>> begin Materials provided
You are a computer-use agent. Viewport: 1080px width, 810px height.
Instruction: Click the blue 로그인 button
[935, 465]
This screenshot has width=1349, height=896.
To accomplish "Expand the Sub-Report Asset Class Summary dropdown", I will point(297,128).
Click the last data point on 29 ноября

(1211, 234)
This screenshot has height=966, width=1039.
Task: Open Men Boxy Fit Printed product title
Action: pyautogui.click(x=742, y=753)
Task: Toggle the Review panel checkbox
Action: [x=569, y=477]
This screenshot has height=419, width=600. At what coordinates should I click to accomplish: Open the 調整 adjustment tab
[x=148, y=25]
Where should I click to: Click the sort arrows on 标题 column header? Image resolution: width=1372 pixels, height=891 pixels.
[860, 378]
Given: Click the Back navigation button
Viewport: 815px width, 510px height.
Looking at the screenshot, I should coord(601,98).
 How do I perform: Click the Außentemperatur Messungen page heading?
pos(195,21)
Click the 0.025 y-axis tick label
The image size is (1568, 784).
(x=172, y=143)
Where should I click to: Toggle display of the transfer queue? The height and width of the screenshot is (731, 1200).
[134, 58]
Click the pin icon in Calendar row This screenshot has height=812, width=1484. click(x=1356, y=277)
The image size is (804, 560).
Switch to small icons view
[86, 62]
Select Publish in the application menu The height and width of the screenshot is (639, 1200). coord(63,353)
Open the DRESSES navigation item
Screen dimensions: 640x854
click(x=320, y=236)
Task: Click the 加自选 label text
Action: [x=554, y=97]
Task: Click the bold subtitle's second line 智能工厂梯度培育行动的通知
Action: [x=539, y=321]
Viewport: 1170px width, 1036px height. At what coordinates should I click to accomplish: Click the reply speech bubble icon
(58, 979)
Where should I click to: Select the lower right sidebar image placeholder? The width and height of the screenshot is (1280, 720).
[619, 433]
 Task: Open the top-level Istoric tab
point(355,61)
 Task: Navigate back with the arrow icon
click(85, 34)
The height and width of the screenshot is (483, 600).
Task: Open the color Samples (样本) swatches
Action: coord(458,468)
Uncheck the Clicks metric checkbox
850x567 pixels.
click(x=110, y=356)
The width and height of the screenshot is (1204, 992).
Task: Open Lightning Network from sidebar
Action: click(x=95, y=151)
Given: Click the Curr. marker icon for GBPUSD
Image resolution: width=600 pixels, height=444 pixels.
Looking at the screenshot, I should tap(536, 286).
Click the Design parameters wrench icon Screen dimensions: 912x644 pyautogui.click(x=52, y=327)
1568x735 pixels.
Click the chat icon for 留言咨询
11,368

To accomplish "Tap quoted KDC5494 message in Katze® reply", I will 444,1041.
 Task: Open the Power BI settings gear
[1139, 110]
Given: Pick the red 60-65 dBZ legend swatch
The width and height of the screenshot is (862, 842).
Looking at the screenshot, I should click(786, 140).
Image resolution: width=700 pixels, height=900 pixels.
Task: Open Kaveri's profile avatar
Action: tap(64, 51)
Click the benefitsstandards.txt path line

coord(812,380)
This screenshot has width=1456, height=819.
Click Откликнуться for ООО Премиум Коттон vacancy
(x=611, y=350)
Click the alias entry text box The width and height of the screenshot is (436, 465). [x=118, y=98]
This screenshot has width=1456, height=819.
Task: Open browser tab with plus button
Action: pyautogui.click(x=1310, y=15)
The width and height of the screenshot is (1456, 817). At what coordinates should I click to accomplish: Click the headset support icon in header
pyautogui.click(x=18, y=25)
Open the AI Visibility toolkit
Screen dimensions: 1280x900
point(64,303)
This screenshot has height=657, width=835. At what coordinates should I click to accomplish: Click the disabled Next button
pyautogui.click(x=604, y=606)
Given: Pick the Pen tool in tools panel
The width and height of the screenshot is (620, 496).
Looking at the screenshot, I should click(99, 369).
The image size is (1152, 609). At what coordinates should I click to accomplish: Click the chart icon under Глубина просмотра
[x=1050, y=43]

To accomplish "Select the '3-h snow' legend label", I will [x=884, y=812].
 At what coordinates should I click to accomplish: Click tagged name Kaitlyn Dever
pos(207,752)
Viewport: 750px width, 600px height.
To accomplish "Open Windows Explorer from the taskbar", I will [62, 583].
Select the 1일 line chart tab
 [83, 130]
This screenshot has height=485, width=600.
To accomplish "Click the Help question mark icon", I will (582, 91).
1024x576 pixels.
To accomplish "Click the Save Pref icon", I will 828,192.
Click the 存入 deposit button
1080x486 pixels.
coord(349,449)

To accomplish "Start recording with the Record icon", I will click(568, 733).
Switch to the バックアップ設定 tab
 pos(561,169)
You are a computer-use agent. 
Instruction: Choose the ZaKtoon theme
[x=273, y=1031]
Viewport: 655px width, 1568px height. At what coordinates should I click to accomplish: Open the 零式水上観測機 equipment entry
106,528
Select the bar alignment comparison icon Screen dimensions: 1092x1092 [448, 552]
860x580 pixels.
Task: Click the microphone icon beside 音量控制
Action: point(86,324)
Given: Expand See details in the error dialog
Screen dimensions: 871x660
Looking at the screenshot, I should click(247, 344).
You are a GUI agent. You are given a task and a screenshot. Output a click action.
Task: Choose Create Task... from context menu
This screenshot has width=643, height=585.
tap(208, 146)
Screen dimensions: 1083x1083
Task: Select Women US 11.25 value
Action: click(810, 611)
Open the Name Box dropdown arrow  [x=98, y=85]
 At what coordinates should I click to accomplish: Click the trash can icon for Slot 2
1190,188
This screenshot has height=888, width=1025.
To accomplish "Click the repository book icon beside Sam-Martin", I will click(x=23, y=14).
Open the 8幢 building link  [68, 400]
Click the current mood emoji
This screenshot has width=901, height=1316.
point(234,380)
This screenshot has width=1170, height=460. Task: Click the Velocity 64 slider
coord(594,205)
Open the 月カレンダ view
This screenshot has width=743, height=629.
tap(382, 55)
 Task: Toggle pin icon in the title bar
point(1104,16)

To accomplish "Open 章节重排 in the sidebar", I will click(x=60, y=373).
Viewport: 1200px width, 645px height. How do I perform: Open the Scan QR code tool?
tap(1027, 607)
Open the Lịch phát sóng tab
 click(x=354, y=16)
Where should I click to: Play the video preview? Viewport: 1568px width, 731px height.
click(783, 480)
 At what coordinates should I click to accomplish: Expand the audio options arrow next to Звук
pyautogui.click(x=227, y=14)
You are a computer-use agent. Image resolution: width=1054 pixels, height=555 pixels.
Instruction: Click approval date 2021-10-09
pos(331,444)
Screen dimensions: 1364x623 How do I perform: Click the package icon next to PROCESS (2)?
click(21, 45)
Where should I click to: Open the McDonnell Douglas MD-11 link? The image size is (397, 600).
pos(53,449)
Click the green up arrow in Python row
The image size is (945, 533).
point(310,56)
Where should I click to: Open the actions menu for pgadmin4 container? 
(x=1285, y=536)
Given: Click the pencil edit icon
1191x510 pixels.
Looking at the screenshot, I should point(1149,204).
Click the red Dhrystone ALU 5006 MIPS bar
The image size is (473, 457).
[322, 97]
>> end Materials provided
Reproduce every line of the source records above word for word.

*Task output*
You are a computer-use agent. Viewport: 1080px width, 810px height.
Instruction: Click the blue 로그인 button
[935, 465]
This screenshot has width=1349, height=896.
To accomplish "Expand the Sub-Report Asset Class Summary dropdown", I will point(297,128).
Click the last data point on 29 ноября

(1211, 234)
This screenshot has height=966, width=1039.
Task: Open Men Boxy Fit Printed product title
Action: pyautogui.click(x=742, y=753)
Task: Toggle the Review panel checkbox
Action: [x=569, y=477]
This screenshot has height=419, width=600. At what coordinates should I click to accomplish: Open the 調整 adjustment tab
[x=148, y=25]
Where should I click to: Click the sort arrows on 标题 column header? Image resolution: width=1372 pixels, height=891 pixels.
[860, 378]
Given: Click the Back navigation button
Viewport: 815px width, 510px height.
Looking at the screenshot, I should coord(601,98).
 How do I perform: Click the Außentemperatur Messungen page heading?
pos(195,21)
Click the 0.025 y-axis tick label
The image size is (1568, 784).
(x=172, y=143)
Where should I click to: Toggle display of the transfer queue? The height and width of the screenshot is (731, 1200).
[134, 58]
Click the pin icon in Calendar row This screenshot has height=812, width=1484. click(x=1356, y=277)
The image size is (804, 560).
Switch to small icons view
[86, 62]
Select Publish in the application menu The height and width of the screenshot is (639, 1200). coord(63,353)
Open the DRESSES navigation item
Screen dimensions: 640x854
click(x=320, y=236)
Task: Click the 加自选 label text
Action: [x=554, y=97]
Task: Click the bold subtitle's second line 智能工厂梯度培育行动的通知
Action: [x=539, y=321]
Viewport: 1170px width, 1036px height. At what coordinates should I click to accomplish: Click the reply speech bubble icon
(58, 979)
Where should I click to: Select the lower right sidebar image placeholder? The width and height of the screenshot is (1280, 720).
[619, 433]
 Task: Open the top-level Istoric tab
point(355,61)
 Task: Navigate back with the arrow icon
click(85, 34)
The height and width of the screenshot is (483, 600).
Task: Open the color Samples (样本) swatches
Action: coord(458,468)
Uncheck the Clicks metric checkbox
850x567 pixels.
click(x=110, y=356)
The width and height of the screenshot is (1204, 992).
Task: Open Lightning Network from sidebar
Action: click(x=95, y=151)
Given: Click the Curr. marker icon for GBPUSD
Image resolution: width=600 pixels, height=444 pixels.
Looking at the screenshot, I should tap(536, 286).
Click the Design parameters wrench icon Screen dimensions: 912x644 pyautogui.click(x=52, y=327)
1568x735 pixels.
Click the chat icon for 留言咨询
11,368

To accomplish "Tap quoted KDC5494 message in Katze® reply", I will 444,1041.
 Task: Open the Power BI settings gear
[1139, 110]
Given: Pick the red 60-65 dBZ legend swatch
The width and height of the screenshot is (862, 842).
Looking at the screenshot, I should click(786, 140).
Image resolution: width=700 pixels, height=900 pixels.
Task: Open Kaveri's profile avatar
Action: tap(64, 51)
Click the benefitsstandards.txt path line

coord(812,380)
This screenshot has width=1456, height=819.
Click Откликнуться for ООО Премиум Коттон vacancy
(x=611, y=350)
Click the alias entry text box The width and height of the screenshot is (436, 465). [x=118, y=98]
This screenshot has width=1456, height=819.
Task: Open browser tab with plus button
Action: pyautogui.click(x=1310, y=15)
The width and height of the screenshot is (1456, 817). At what coordinates should I click to accomplish: Click the headset support icon in header
pyautogui.click(x=18, y=25)
Open the AI Visibility toolkit
Screen dimensions: 1280x900
point(64,303)
This screenshot has height=657, width=835. At what coordinates should I click to accomplish: Click the disabled Next button
pyautogui.click(x=604, y=606)
Given: Pick the Pen tool in tools panel
The width and height of the screenshot is (620, 496).
Looking at the screenshot, I should click(99, 369).
The image size is (1152, 609). At what coordinates should I click to accomplish: Click the chart icon under Глубина просмотра
[x=1050, y=43]

To accomplish "Select the '3-h snow' legend label", I will [x=884, y=812].
 At what coordinates should I click to accomplish: Click tagged name Kaitlyn Dever
pos(207,752)
Viewport: 750px width, 600px height.
To accomplish "Open Windows Explorer from the taskbar", I will [62, 583].
Select the 1일 line chart tab
 [83, 130]
This screenshot has height=485, width=600.
To accomplish "Click the Help question mark icon", I will (582, 91).
1024x576 pixels.
To accomplish "Click the Save Pref icon", I will 828,192.
Click the 存入 deposit button
1080x486 pixels.
coord(349,449)

To accomplish "Start recording with the Record icon", I will click(568, 733).
Switch to the バックアップ設定 tab
 pos(561,169)
You are a computer-use agent. 
Instruction: Choose the ZaKtoon theme
[x=273, y=1031]
Viewport: 655px width, 1568px height. At what coordinates should I click to accomplish: Open the 零式水上観測機 equipment entry
106,528
Select the bar alignment comparison icon Screen dimensions: 1092x1092 [448, 552]
860x580 pixels.
Task: Click the microphone icon beside 音量控制
Action: point(86,324)
Given: Expand See details in the error dialog
Screen dimensions: 871x660
Looking at the screenshot, I should click(247, 344).
You are a GUI agent. You are given a task and a screenshot. Output a click action.
Task: Choose Create Task... from context menu
This screenshot has width=643, height=585.
tap(208, 146)
Screen dimensions: 1083x1083
Task: Select Women US 11.25 value
Action: click(810, 611)
Open the Name Box dropdown arrow  [x=98, y=85]
 At what coordinates should I click to accomplish: Click the trash can icon for Slot 2
1190,188
This screenshot has height=888, width=1025.
To accomplish "Click the repository book icon beside Sam-Martin", I will click(x=23, y=14).
Open the 8幢 building link  [68, 400]
Click the current mood emoji
This screenshot has width=901, height=1316.
point(234,380)
This screenshot has width=1170, height=460. Task: Click the Velocity 64 slider
coord(594,205)
Open the 月カレンダ view
This screenshot has width=743, height=629.
tap(382, 55)
 Task: Toggle pin icon in the title bar
point(1104,16)

To accomplish "Open 章节重排 in the sidebar", I will click(x=60, y=373).
Viewport: 1200px width, 645px height. How do I perform: Open the Scan QR code tool?
tap(1027, 607)
Open the Lịch phát sóng tab
 click(x=354, y=16)
Where should I click to: Play the video preview? Viewport: 1568px width, 731px height.
click(783, 480)
 At what coordinates should I click to accomplish: Expand the audio options arrow next to Звук
pyautogui.click(x=227, y=14)
You are a computer-use agent. Image resolution: width=1054 pixels, height=555 pixels.
Instruction: Click approval date 2021-10-09
pos(331,444)
Screen dimensions: 1364x623 How do I perform: Click the package icon next to PROCESS (2)?
click(21, 45)
Where should I click to: Open the McDonnell Douglas MD-11 link? The image size is (397, 600).
pos(53,449)
Click the green up arrow in Python row
The image size is (945, 533).
point(310,56)
Where should I click to: Open the actions menu for pgadmin4 container? 
(x=1285, y=536)
Given: Click the pencil edit icon
1191x510 pixels.
Looking at the screenshot, I should point(1149,204).
Click the red Dhrystone ALU 5006 MIPS bar
The image size is (473, 457).
[322, 97]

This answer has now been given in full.